__DATA PROVIDED__.
__________________________________________________

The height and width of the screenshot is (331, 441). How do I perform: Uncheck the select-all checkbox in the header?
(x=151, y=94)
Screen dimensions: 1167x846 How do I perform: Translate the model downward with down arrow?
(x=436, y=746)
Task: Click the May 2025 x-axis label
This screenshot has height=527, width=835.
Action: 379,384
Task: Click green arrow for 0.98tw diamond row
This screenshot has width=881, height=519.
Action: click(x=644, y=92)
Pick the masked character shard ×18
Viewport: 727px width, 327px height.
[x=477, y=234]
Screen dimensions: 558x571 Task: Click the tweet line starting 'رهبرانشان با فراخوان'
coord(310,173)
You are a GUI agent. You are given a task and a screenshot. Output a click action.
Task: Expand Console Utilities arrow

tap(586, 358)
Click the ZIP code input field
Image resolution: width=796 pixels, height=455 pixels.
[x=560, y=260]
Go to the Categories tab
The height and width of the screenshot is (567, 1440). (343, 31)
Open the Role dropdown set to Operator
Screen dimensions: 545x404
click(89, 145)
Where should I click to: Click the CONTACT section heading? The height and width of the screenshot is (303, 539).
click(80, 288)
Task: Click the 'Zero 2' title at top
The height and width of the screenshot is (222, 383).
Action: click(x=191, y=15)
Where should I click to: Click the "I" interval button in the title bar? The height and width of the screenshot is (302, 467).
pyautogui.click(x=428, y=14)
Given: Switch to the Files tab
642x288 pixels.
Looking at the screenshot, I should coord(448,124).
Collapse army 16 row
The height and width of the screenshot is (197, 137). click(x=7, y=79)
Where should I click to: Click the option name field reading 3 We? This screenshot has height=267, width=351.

__________________________________________________

__YOUR TASK__. Could you repeat every record above exactly as it stands?

__EXERCISE RESPONSE__.
The height and width of the screenshot is (331, 441). How do I perform: Uncheck the select-all checkbox in the header?
(x=151, y=94)
Screen dimensions: 1167x846 How do I perform: Translate the model downward with down arrow?
(x=436, y=746)
Task: Click the May 2025 x-axis label
This screenshot has height=527, width=835.
Action: 379,384
Task: Click green arrow for 0.98tw diamond row
This screenshot has width=881, height=519.
Action: click(x=644, y=92)
Pick the masked character shard ×18
Viewport: 727px width, 327px height.
[x=477, y=234]
Screen dimensions: 558x571 Task: Click the tweet line starting 'رهبرانشان با فراخوان'
coord(310,173)
You are a GUI agent. You are given a task and a screenshot. Output a click action.
Task: Expand Console Utilities arrow

tap(586, 358)
Click the ZIP code input field
Image resolution: width=796 pixels, height=455 pixels.
[x=560, y=260]
Go to the Categories tab
The height and width of the screenshot is (567, 1440). (343, 31)
Open the Role dropdown set to Operator
Screen dimensions: 545x404
click(89, 145)
Where should I click to: Click the CONTACT section heading? The height and width of the screenshot is (303, 539).
click(80, 288)
Task: Click the 'Zero 2' title at top
The height and width of the screenshot is (222, 383).
Action: click(x=191, y=15)
Where should I click to: Click the "I" interval button in the title bar? The height and width of the screenshot is (302, 467).
pyautogui.click(x=428, y=14)
Given: Switch to the Files tab
642x288 pixels.
Looking at the screenshot, I should coord(448,124).
Collapse army 16 row
The height and width of the screenshot is (197, 137). click(x=7, y=79)
Where should I click to: Click the option name field reading 3 We? This screenshot has height=267, width=351.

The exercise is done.